Polaroid-Fotografie
Das Polaroid ist ein technisch vereinfachtes Medium, das mit verschiedenen Funktionen belegt ist. Von der Vorlage über die Dokumentation oder die fotografische Selbsterkundung bis hin zum konstitutiven Bindeglied beim performativen Akt wird es in facettenreiche Strategien und künstlerische Konzepte eingebunden. Polaroid ist ein technisch vereinfachtes Medium, das auf formaler Ebene grundsätzlich simultane Ergebnisse liefert wie die herkömmliche Fotografie. Von Künstlern wie Helmut Newton oder Marlene Dumas als Hilfsmittel oder Gedächtnisstütze genutzt über die nahezu endlose Bildproduktion Andy Warhols, der das Polaroid als “mini-factory” gebrauchte, bis hin zu Lucas Samaras „Photo-Transformations“, ist die Sofortbildfotografie seit ihrer Entstehung in den 1940er-Jahren mit verschiedenen Wertigkeiten belegt.

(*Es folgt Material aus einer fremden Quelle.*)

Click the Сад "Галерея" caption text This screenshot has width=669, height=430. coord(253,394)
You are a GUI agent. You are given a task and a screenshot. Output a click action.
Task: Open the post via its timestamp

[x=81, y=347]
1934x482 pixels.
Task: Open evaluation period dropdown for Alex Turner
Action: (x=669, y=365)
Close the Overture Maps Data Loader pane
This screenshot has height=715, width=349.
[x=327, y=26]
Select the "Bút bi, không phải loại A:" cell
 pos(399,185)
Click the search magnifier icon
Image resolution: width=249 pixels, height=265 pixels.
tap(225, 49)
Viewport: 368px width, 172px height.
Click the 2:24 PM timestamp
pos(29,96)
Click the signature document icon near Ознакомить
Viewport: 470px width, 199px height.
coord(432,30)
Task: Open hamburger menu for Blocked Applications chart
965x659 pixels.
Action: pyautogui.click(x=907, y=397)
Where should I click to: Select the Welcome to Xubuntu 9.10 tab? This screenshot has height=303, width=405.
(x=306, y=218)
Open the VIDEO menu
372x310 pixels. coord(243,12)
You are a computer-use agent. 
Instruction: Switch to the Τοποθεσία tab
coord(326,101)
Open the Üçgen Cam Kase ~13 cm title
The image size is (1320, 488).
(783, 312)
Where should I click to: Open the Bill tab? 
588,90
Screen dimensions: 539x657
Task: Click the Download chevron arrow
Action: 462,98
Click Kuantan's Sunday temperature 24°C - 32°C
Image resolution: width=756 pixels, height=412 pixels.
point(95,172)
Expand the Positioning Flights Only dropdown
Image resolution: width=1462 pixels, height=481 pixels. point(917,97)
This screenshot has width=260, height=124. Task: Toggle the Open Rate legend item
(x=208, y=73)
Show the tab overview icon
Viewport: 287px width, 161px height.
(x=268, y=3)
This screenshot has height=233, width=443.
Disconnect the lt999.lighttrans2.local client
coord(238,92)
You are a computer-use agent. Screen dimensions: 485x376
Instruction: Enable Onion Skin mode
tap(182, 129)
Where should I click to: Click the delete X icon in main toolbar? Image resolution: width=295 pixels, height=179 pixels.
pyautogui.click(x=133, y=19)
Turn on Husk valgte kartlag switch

Mit der in heutigen Tagen nahezu antiquiert wirkenden Technik der Sofortbildfotografie, deren Kunstwürdigkeit immerfort befragt wurde, beschäftigt sich auch Olaf Otto Becker (* 1959): Ein ganzes Jahrzehnt (1992–2002) sogar schoss er ausschließlich Polaroids, die ein bis dato unbekanntes Kapitel in seinem Schaffen, das immer wieder die Schönheit und Fragilität der Natur und die Einflussnahme des Menschen auf diese thematisiert, darstellen und nun erstmals in Augsburg präsentiert werden. Die mediale Logik der Singularität des Polaroids, das mitunter durch seine sichtbare Bildwerdung den ultimativen Abdruck „talbotscher Prägung“ verkörpert, macht auch Beckers rund 300 gezeigte Arbeiten jeweils zu einem Unikat. Zwar haftet jedem fotografischen Erzeugnis zunächst das metaphorische
Brandmal eines technischen Fabrikats an, doch changiert das Polaroid als etwas maschinell Hergestelltes und zugleich einmaliges Original zwischen schneller Massenware und dem ewig Wertvollen.
Vor allem ist es der Umstand einer nicht vorhandenen Negativität des Mediums – unter diesem Aspekt der Digitalfotografie nicht unähnlich –, die weder der Dunkelkammer noch eines exkludierten Entwicklungsprozesses bedarf und somit das, was an der Fotografie Verfahren ist, gänzlich entzieht und den Modus des Fotografierens verändert. Dabei befragt die mediale Simplizität des Polaroids letztlich die theoretischen und rhetorischen Figuren der Fotografiegeschichte wie Index, Original und Unikat sowie den Akt des Fotografierens per se aufs Neue. Auch für Becker scheint die Auseinandersetzung mit der Polaroidfotografie eine private Reflexion und der Diskurs in die Tiefen des Mediums zu sein.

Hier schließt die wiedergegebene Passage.